# start of Record extracts

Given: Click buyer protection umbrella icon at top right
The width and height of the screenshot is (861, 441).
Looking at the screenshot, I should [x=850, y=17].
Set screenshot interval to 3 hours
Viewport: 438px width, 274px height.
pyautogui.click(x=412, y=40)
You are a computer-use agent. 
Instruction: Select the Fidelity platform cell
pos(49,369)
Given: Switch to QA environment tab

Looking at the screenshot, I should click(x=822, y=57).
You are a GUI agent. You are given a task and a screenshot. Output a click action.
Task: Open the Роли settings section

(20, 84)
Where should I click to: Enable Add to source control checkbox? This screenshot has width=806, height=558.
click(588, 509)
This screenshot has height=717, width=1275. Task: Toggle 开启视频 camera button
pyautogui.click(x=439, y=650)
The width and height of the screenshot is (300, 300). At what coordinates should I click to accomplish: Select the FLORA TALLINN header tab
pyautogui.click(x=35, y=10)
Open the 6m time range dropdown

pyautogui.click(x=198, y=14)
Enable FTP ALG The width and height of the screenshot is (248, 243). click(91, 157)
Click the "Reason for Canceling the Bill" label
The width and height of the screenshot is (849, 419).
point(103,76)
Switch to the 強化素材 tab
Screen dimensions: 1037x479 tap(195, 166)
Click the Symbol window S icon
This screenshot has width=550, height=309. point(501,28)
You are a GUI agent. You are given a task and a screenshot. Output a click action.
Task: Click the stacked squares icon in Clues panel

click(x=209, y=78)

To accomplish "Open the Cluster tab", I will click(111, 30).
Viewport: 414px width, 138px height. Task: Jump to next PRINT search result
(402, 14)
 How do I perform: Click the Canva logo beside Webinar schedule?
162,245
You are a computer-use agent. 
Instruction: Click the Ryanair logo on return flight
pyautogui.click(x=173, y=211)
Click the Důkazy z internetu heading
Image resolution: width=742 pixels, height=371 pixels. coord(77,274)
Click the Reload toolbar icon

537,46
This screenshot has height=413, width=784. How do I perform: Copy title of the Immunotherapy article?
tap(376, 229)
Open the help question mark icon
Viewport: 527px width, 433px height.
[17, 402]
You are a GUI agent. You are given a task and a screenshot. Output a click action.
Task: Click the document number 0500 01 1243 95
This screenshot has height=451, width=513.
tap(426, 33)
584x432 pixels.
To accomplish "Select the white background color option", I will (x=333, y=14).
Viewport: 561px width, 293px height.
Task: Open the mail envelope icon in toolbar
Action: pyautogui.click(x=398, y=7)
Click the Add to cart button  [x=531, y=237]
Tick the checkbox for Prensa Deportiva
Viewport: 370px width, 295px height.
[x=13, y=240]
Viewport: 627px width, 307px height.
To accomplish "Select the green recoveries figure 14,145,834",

# end of Record extracts

- _Your task_: Quote every item above line for line, without changing a single character.

- _Answer to the task_:
Given: Click buyer protection umbrella icon at top right
The width and height of the screenshot is (861, 441).
Looking at the screenshot, I should [x=850, y=17].
Set screenshot interval to 3 hours
Viewport: 438px width, 274px height.
pyautogui.click(x=412, y=40)
You are a computer-use agent. 
Instruction: Select the Fidelity platform cell
pos(49,369)
Given: Switch to QA environment tab

Looking at the screenshot, I should click(x=822, y=57).
You are a GUI agent. You are given a task and a screenshot. Output a click action.
Task: Open the Роли settings section

(20, 84)
Where should I click to: Enable Add to source control checkbox? This screenshot has width=806, height=558.
click(588, 509)
This screenshot has height=717, width=1275. Task: Toggle 开启视频 camera button
pyautogui.click(x=439, y=650)
The width and height of the screenshot is (300, 300). At what coordinates should I click to accomplish: Select the FLORA TALLINN header tab
pyautogui.click(x=35, y=10)
Open the 6m time range dropdown

pyautogui.click(x=198, y=14)
Enable FTP ALG The width and height of the screenshot is (248, 243). click(91, 157)
Click the "Reason for Canceling the Bill" label
The width and height of the screenshot is (849, 419).
point(103,76)
Switch to the 強化素材 tab
Screen dimensions: 1037x479 tap(195, 166)
Click the Symbol window S icon
This screenshot has width=550, height=309. point(501,28)
You are a GUI agent. You are given a task and a screenshot. Output a click action.
Task: Click the stacked squares icon in Clues panel

click(x=209, y=78)

To accomplish "Open the Cluster tab", I will click(111, 30).
Viewport: 414px width, 138px height. Task: Jump to next PRINT search result
(402, 14)
 How do I perform: Click the Canva logo beside Webinar schedule?
162,245
You are a computer-use agent. 
Instruction: Click the Ryanair logo on return flight
pyautogui.click(x=173, y=211)
Click the Důkazy z internetu heading
Image resolution: width=742 pixels, height=371 pixels. coord(77,274)
Click the Reload toolbar icon

537,46
This screenshot has height=413, width=784. How do I perform: Copy title of the Immunotherapy article?
tap(376, 229)
Open the help question mark icon
Viewport: 527px width, 433px height.
[17, 402]
You are a GUI agent. You are given a task and a screenshot. Output a click action.
Task: Click the document number 0500 01 1243 95
This screenshot has height=451, width=513.
tap(426, 33)
584x432 pixels.
To accomplish "Select the white background color option", I will (x=333, y=14).
Viewport: 561px width, 293px height.
Task: Open the mail envelope icon in toolbar
Action: pyautogui.click(x=398, y=7)
Click the Add to cart button  [x=531, y=237]
Tick the checkbox for Prensa Deportiva
Viewport: 370px width, 295px height.
[x=13, y=240]
Viewport: 627px width, 307px height.
To accomplish "Select the green recoveries figure 14,145,834",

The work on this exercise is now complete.